The vast majority of situations we face in day to day life don't really call
on us to be able to muster complex well-reasoned arguments with nuance. When
deciding whether to buy a gift for a partner, you're fine to go with whether
that feels like the right thing to do.

The problem comes in when people take a positive stance against ever trusting
the use of reason. Where they see someone stepping back, and dealing with a
topic dispassionately, and alarm bells start going off. They immediately
distrust the person, and if their conclusions contradict the gut intuitive
reaction they have to a topic, they will side with the intuitive reaction. The
'intuitive reaction' of human brains is essentially documented in any
comprehensive list of common logical fallacies. They were things we feel ought
to be true, but we know are not. Things like a terrible person can't make good
points, if a person is wrong about one thing they must be wrong about others,
if things happened close together spatially or temporally they must be
causally connected, if something is natural it must be better than artificial,
etc. At that point, it doesn't matter if anyone in the group is practicing
metacognition and solid reasoning, because they will be actively resisted for
precisely that.

◆ Data shown ◆

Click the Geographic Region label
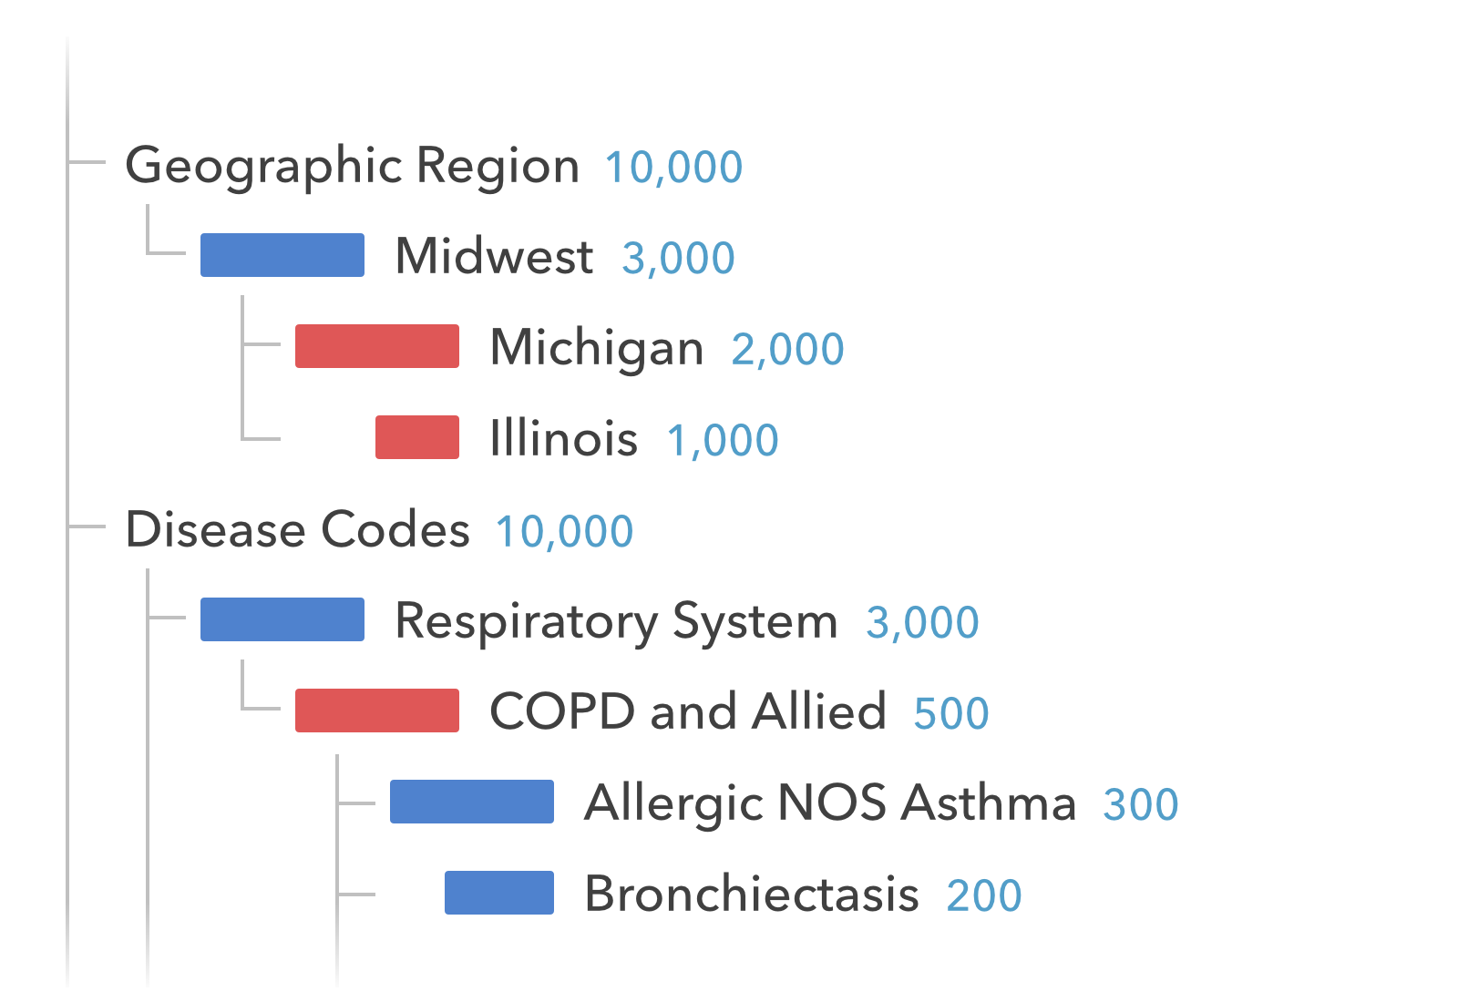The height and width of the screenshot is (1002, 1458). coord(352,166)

...

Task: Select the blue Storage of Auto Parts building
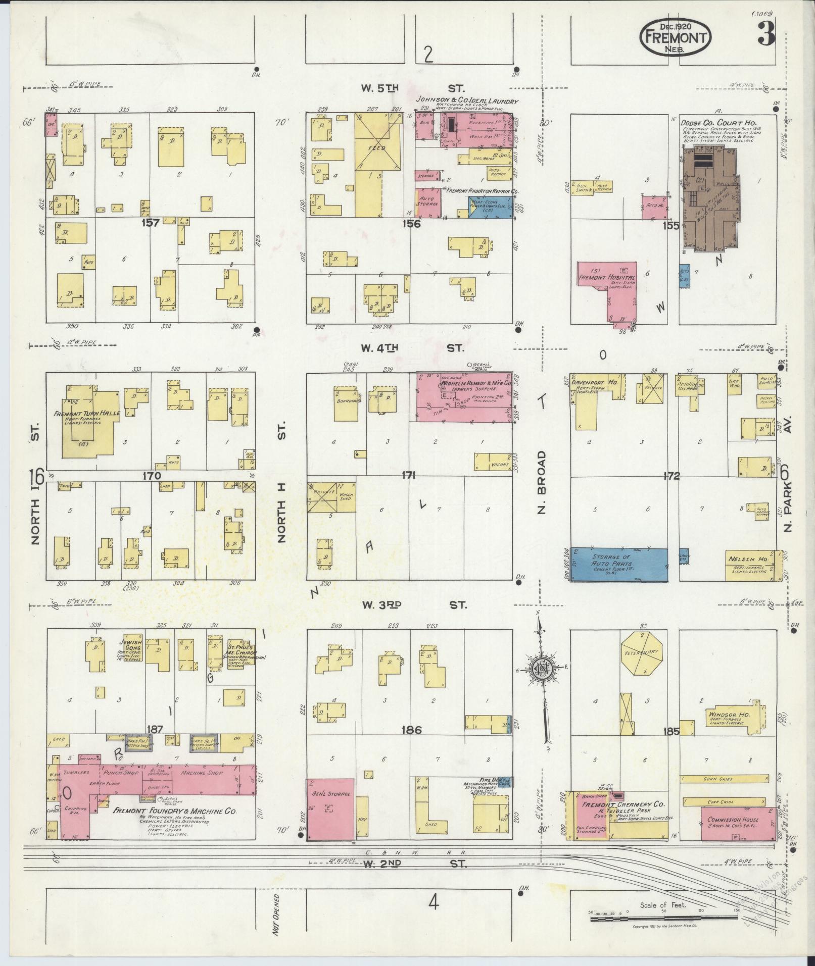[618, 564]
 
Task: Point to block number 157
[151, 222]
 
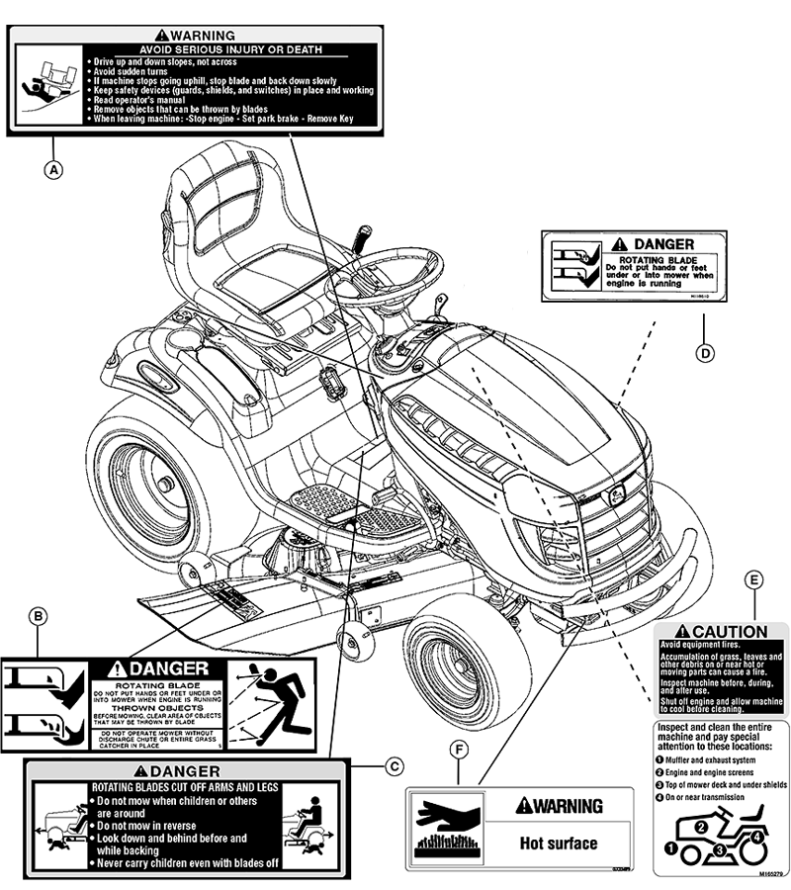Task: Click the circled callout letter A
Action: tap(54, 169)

* * *

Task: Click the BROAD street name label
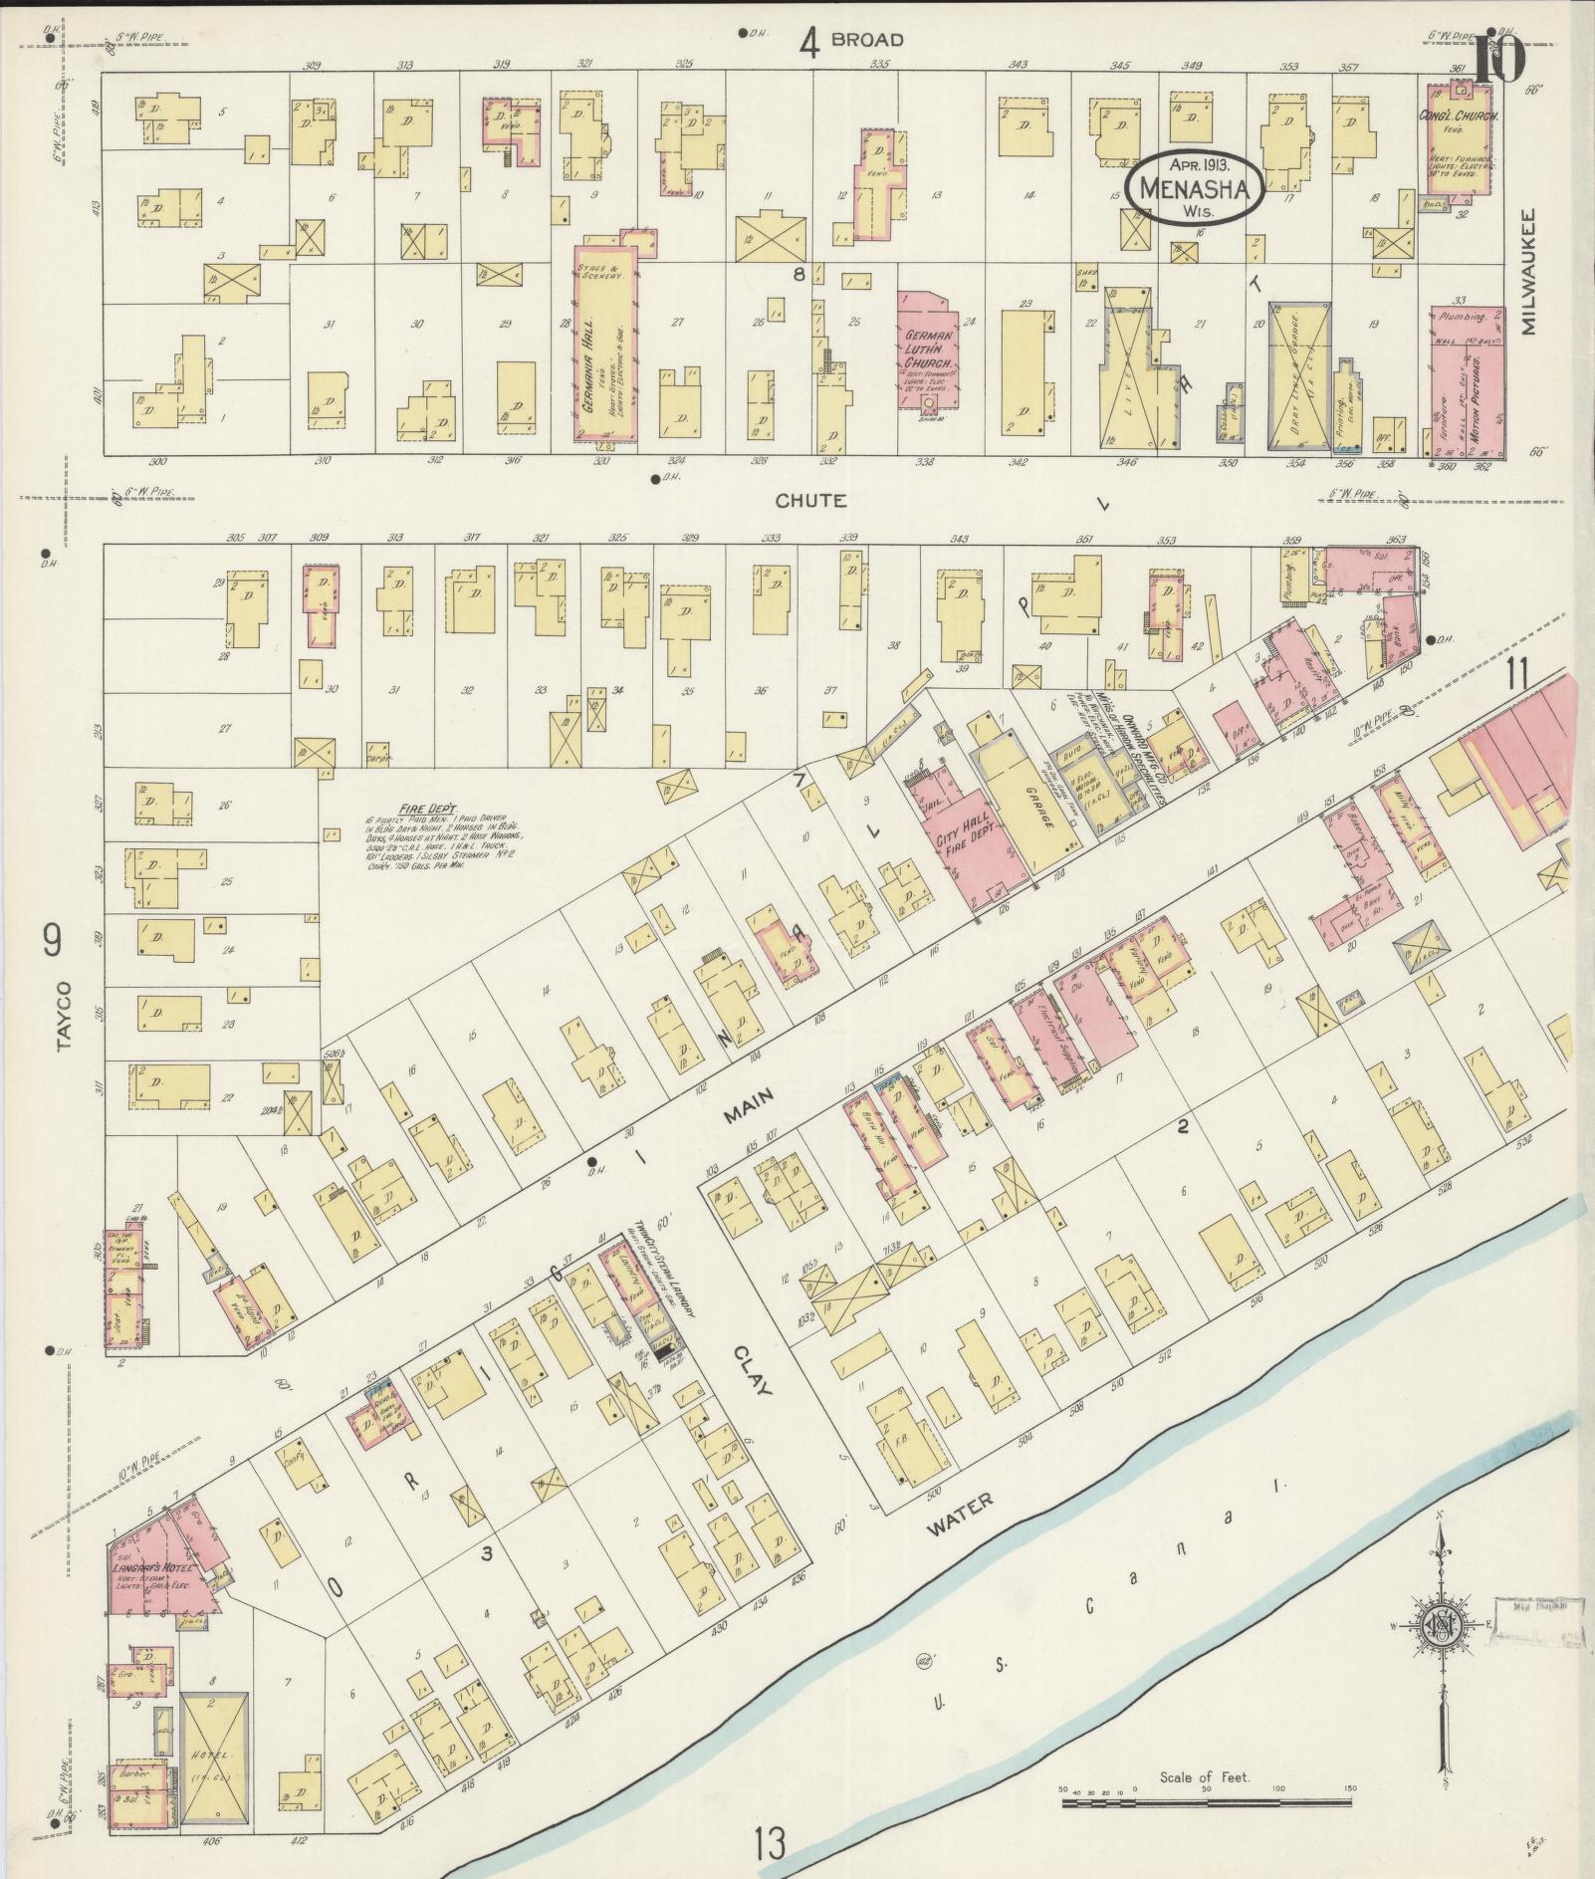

◆ Task 1 ◆
Decide whether each statement below agrees with the passage about trusting reason. Answer yes or no for each, and quote the words of the passage that decide it.
(a) Deciding whether to buy a gift for a partner calls for a complex, well-reasoned argument.
(b) When a reasoned conclusion contradicts their gut reaction to a topic, the people described side with the gut reaction.
(c) The intuitive reaction of human brains is essentially documented in any comprehensive list of common logical fallacies.
◆ Task 2 ◆
Answer these questions using the passage about trusting reason.
(a) Which everyday decision is given as an example?
(b) What do people immediately do to someone they see dealing with a topic dispassionately?
(c) What happens to anyone in the group who practices metacognition and solid reasoning?
◆ Task 3 ◆
List every example the passage about trusting reason gives of things we feel ought to be true but know are not.

◆ Response 1 ◆
(a) No: "you're fine to go with whether that feels like the right thing to do."
(b) Yes: "they will side with the intuitive reaction."
(c) Yes: "The 'intuitive reaction' of human brains is essentially documented in any comprehensive list of common logical fallacies."

◆ Response 2 ◆
(a) Deciding whether to buy a gift for a partner.
(b) They immediately distrust the person.
(c) They will be actively resisted for precisely that.

◆ Response 3 ◆
- A terrible person can't make good points.
- If a person is wrong about one thing, they must be wrong about others.
- If things happened close together spatially or temporally, they must be causally connected.
- If something is natural, it must be better than artificial.